See the main post (in an expandable block):

Vertganti:

The following Velocity script returns different results between main and subwikis:

Velocity script
{{velocity}}
$xcontext.context.getURLFactory().getServerURL($xcontext.context)
{{/velocity}}
Main wiki: https://xwiki.example.com:443/

Subwikis: https://xwiki.example.com

I had to set that explicitly when we initially set up XWiki due to the reverse proxy. IIRC it would apply :80 otherwise. I’ll check if I can remove it now after I have made a backup.

tmortagne · June 16, 2025, 11:16am

AFAIK, if you don’t set anything, it’s supposed to consider it as the default for whatever protocol was chosen (in your case https).

Vertganti · June 16, 2025, 11:18am

I removed the explicit 443 port, but the results of the velocity script is the same. I also tested setting the port to 443 explicitly in a subwiki. Results are:

Main wiki (Port not set): https://xwiki.example.com:443/
Main wiki (Port set to 443): https://xwiki.example.com:443/
Subwikis (Port not set): https://xwiki.example.com
Subwikis (Port set to 443): https://xwiki.example.com

So it does not seem like this setting is the issue. I did not restart the XWiki instance after changing the value, would that be necessary for it to take effect?

EDIT: Just went through the documentation I wrote when setting up the instance and it contains an instruction to set the xwiki.home variable in xwiki.cfg to the full URL including schema, domain AND port (again because it was needed for the reverse proxy).
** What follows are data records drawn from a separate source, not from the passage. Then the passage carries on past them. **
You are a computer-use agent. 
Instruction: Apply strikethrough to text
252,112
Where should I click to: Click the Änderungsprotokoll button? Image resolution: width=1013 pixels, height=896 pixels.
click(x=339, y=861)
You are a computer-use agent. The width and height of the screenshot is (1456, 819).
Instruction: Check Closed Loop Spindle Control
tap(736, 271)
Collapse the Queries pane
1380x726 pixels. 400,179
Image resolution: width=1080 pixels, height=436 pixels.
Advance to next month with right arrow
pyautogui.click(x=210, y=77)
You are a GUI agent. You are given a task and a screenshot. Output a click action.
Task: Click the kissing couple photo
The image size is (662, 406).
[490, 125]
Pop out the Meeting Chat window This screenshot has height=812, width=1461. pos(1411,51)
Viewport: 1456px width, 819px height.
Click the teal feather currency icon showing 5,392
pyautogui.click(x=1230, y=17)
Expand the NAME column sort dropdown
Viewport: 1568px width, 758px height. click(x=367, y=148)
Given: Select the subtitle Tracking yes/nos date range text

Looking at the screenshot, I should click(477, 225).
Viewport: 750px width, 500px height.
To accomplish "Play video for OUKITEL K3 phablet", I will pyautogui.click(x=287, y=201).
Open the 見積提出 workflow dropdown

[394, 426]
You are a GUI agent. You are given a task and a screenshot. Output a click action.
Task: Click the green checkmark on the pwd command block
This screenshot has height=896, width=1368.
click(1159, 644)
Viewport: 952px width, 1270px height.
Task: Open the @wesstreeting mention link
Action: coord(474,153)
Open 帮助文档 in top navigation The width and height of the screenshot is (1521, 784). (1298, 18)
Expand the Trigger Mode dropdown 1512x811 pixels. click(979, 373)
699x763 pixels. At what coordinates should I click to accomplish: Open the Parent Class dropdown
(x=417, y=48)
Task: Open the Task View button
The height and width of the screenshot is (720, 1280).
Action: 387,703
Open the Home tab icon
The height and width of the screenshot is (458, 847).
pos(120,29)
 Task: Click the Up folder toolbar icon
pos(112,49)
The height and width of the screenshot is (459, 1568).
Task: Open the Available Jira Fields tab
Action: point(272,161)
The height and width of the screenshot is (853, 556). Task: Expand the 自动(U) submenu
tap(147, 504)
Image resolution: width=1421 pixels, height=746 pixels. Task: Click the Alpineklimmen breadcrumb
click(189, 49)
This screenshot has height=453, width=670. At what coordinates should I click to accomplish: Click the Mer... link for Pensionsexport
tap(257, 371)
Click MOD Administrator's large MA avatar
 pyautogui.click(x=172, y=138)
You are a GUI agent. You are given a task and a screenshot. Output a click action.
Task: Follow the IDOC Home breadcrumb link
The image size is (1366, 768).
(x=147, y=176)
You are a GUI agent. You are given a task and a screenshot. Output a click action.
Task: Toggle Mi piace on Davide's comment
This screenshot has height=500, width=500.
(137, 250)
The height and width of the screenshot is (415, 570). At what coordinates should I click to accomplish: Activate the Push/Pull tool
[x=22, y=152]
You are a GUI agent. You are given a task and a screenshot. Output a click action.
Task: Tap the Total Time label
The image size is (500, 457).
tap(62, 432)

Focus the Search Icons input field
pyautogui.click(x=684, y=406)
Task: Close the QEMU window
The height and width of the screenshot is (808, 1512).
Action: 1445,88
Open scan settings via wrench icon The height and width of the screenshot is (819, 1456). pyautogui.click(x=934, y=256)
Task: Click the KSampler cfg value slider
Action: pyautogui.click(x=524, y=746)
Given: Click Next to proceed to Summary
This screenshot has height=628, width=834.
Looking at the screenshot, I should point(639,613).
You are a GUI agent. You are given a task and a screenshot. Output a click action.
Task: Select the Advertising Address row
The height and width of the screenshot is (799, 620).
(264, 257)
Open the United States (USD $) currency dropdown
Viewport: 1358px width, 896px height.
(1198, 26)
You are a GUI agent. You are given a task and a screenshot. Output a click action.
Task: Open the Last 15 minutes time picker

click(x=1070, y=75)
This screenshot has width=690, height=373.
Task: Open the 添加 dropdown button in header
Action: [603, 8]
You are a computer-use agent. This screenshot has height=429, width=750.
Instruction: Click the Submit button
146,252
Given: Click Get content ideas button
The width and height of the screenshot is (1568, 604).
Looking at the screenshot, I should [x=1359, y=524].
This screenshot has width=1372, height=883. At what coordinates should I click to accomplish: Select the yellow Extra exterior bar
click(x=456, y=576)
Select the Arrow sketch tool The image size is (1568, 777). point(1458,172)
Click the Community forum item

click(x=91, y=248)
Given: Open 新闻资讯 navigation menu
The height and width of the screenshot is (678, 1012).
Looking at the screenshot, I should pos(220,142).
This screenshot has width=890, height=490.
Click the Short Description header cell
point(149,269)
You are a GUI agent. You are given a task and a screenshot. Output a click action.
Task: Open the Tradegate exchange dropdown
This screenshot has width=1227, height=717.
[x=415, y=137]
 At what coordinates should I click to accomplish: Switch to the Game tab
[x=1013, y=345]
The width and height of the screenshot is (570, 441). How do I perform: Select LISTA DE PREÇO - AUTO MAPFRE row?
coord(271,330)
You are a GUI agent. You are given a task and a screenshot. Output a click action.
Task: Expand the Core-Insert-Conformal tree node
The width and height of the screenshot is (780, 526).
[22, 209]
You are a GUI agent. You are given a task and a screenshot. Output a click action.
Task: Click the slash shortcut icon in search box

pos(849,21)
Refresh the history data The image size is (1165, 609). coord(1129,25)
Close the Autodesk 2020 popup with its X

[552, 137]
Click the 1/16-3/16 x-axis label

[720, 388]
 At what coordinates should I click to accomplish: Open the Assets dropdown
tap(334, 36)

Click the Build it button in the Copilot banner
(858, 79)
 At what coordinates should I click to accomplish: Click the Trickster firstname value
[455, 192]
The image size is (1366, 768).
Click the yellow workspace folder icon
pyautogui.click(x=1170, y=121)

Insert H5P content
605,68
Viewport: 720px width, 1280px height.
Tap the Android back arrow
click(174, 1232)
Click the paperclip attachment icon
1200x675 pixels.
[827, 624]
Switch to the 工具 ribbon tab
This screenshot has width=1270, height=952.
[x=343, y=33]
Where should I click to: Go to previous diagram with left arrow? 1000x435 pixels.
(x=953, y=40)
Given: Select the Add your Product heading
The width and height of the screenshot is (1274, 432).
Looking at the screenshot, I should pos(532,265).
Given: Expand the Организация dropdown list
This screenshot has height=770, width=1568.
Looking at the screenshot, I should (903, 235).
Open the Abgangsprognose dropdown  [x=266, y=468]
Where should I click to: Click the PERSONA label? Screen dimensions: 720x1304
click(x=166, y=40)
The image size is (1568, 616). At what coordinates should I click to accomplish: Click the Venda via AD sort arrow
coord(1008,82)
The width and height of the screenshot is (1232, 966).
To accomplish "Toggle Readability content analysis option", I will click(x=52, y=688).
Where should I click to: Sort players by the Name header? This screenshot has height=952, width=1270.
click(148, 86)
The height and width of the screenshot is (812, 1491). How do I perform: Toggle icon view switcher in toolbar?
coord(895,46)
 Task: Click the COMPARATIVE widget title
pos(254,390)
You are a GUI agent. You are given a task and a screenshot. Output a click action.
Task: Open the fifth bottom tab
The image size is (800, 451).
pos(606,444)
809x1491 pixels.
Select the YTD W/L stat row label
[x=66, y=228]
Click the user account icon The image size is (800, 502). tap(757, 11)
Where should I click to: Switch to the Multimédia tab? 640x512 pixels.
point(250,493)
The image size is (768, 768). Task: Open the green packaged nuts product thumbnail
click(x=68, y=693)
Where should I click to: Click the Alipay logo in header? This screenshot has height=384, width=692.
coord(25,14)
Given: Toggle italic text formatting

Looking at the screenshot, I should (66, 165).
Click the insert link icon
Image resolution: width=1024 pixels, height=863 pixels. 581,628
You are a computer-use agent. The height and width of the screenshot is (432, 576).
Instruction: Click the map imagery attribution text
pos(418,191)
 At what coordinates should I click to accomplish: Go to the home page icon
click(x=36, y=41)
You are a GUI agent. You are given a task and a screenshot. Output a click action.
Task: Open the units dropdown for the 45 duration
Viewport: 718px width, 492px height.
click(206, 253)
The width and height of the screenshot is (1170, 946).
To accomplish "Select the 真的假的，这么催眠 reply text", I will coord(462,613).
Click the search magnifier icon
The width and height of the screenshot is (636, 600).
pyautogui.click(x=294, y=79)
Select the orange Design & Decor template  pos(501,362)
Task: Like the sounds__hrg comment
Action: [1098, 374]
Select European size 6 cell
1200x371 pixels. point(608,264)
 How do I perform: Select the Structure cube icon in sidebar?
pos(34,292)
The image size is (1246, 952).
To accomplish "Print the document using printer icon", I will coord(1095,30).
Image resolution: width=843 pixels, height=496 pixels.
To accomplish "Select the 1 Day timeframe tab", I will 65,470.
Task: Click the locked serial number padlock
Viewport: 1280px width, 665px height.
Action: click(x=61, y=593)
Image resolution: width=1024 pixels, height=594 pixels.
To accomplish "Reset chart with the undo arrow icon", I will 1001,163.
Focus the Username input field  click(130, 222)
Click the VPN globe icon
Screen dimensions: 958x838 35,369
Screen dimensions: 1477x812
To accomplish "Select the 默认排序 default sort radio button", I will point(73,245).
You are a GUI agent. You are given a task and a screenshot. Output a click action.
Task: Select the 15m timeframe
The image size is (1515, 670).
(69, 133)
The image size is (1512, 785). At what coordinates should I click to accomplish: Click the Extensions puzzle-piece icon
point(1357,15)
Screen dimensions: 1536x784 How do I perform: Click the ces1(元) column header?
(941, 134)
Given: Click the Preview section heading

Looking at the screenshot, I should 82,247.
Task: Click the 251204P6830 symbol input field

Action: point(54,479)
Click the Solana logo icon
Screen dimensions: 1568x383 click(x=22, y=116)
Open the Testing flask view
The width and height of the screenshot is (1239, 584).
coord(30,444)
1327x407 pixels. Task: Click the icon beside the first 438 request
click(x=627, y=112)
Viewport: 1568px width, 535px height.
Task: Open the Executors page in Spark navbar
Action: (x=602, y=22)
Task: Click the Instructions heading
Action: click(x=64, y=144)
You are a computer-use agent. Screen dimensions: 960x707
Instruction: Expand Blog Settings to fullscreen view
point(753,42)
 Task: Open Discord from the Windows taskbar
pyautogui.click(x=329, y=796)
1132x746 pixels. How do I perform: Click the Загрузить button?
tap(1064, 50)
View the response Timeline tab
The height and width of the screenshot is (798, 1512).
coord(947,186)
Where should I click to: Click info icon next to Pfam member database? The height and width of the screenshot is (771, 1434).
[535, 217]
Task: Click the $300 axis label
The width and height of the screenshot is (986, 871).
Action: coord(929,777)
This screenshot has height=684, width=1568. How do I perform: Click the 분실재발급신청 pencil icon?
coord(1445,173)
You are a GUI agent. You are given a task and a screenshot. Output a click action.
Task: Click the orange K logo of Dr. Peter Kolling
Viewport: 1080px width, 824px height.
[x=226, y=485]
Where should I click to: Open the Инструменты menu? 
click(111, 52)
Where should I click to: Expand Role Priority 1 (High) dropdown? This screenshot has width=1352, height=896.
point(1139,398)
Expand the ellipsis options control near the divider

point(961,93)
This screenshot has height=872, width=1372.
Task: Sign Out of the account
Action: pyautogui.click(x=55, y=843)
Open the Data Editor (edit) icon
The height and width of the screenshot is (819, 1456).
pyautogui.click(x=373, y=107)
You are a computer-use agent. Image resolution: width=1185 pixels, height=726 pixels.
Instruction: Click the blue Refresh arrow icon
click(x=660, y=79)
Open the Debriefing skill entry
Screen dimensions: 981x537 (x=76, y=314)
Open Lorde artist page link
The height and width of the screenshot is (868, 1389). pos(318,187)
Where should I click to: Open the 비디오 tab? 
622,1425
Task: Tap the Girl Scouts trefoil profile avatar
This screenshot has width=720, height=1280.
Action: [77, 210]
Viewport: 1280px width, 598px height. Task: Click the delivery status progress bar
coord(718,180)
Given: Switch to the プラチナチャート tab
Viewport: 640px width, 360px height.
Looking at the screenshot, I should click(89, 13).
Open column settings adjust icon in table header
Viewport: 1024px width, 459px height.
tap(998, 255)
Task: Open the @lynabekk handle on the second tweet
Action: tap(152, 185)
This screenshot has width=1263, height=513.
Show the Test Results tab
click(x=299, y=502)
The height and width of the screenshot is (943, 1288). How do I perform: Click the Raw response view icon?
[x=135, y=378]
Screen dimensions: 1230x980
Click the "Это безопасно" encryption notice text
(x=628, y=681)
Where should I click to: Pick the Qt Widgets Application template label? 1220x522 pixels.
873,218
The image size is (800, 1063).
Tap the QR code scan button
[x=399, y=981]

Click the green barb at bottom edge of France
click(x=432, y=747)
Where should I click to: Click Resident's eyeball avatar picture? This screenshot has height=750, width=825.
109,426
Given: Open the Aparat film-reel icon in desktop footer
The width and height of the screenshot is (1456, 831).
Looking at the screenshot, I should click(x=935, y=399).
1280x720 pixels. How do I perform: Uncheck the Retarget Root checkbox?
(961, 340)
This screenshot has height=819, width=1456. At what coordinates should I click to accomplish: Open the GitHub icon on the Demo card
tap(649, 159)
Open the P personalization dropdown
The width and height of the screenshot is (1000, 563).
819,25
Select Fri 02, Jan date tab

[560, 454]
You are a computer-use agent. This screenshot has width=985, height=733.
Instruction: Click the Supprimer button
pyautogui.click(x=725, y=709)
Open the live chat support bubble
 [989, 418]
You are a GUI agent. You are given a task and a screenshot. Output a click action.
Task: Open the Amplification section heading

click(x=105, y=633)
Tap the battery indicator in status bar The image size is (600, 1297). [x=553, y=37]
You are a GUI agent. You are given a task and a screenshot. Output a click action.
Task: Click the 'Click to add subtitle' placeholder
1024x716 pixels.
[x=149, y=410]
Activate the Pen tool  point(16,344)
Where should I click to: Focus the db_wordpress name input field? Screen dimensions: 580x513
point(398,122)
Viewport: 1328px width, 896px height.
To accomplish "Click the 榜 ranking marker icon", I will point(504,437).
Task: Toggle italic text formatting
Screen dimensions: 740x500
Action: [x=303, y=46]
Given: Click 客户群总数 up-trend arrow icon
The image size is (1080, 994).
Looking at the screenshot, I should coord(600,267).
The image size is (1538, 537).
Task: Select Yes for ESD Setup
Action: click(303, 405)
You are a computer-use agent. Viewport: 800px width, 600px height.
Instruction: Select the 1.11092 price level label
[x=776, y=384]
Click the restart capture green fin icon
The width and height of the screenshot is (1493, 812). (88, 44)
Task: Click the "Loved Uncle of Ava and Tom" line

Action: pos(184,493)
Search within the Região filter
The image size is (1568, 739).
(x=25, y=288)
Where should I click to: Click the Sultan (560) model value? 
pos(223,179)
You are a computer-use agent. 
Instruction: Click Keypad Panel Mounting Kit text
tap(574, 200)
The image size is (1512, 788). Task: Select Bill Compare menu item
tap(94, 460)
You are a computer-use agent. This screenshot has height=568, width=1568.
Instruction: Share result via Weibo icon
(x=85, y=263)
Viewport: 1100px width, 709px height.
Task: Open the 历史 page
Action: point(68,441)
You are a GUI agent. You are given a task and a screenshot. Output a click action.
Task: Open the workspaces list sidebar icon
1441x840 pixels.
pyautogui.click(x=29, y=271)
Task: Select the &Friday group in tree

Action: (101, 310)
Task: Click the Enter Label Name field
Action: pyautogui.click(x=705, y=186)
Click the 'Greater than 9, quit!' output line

So the variable is currently set to https://xwiki.example.com:443/. Maybe the port is not required here anymore?

tmortagne · June 16, 2025, 11:37am

Yes, that’s actually reassuring.

I don’t see anything that would require a restart (the wiki descriptor is cached, but any modification to the page is supposed to invalidate the cache).

Did you configure anything in xwiki.cfg or xwiki.properties related to URLs ? Stuff like xwiki.home in xwiki.cfg for example.

tmortagne · June 16, 2025, 11:38am

Yes, xwiki.home is most probably what is causing it. I would actually entirely get rid of it, it’s not supposed to be needed most of the time, and it’s here only for very last resort in theory.

Vertganti · June 16, 2025, 2:20pm

Removing xwiki.home fixed the issue. The above velocity script now returns the URL without the port consistently. Thanks for digging through this with me.

I don’t know why xwiki.home was only applied for the main wiki. I guess it is an (intended?) effect of the new URL resolution.

tmortagne · June 16, 2025, 2:41pm

Do you have xwiki.virtual.usepath=0 in xwiki.cfg (i.e. is each subwiki supposed to have its own domain name) ?

The “new resolution” does not really impact in any way how the resolution works in XWiki APIs, and definitely not the part related to xwiki.home.

Vertganti · June 16, 2025, 2:47pm

That variable is commented out, so at the default of 1. All subwikis are available under the same domain name.

tmortagne · June 16, 2025, 2:53pm

OK, that’s strange, then, since it should be used for both main and subwikis. Would need to debug it exactly, but there were various fixed/improvements in this area between 16.6.0 and 17.4.0. Don’t hesitate to create a BUG issue for this apparent ignore of the xwiki.home on subwikis (even if it’s not recommended to use it, it still looks like a regression).

Vertganti · June 17, 2025, 8:16am

Actually it looks like this is intended. No idea why it worked before, but maybe that was the bug which was fixed by the improvements you mentioned.